Work instruction:
All lines in the records that carry the string "microphones" are to be shown.

The records:
╔══
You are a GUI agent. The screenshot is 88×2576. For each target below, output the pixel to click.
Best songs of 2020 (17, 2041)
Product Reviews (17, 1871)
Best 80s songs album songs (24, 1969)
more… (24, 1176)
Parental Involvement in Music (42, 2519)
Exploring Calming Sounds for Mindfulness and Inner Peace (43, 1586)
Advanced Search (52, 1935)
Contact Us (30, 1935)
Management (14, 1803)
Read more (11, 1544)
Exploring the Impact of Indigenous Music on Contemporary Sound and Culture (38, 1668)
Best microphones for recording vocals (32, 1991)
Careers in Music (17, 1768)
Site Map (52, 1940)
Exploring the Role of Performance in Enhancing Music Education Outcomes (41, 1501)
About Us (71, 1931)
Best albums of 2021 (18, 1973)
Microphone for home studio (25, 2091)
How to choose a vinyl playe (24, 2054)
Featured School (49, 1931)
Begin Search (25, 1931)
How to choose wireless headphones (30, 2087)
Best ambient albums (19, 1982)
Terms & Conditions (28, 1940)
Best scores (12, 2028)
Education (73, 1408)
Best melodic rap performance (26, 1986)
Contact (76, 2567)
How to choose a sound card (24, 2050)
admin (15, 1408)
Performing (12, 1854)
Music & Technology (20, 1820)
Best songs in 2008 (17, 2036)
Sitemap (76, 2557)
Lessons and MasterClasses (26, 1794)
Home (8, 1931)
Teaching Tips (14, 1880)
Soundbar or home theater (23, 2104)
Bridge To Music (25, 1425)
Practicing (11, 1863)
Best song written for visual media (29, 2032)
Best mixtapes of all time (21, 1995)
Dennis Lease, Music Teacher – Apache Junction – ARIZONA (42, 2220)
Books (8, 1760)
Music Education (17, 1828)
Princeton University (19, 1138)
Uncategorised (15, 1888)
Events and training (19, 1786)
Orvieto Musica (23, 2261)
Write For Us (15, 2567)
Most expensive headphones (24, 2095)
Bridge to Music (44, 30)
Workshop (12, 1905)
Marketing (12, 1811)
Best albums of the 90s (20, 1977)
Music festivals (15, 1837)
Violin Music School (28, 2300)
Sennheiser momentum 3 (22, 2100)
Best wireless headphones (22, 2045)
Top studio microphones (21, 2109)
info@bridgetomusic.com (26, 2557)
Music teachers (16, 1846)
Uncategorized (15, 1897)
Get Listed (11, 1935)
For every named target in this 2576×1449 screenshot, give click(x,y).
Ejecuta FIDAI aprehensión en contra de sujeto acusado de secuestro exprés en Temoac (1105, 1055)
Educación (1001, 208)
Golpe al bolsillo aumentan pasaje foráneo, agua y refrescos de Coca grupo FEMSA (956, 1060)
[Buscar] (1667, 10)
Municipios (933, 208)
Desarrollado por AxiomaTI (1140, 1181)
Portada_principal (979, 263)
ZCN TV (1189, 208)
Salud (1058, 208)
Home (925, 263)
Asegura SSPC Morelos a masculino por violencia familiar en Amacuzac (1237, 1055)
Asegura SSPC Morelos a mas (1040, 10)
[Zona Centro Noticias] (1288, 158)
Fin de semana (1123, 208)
╚══
Response to the task:
Best microphones for recording vocals (32, 1991)
Top studio microphones (21, 2109)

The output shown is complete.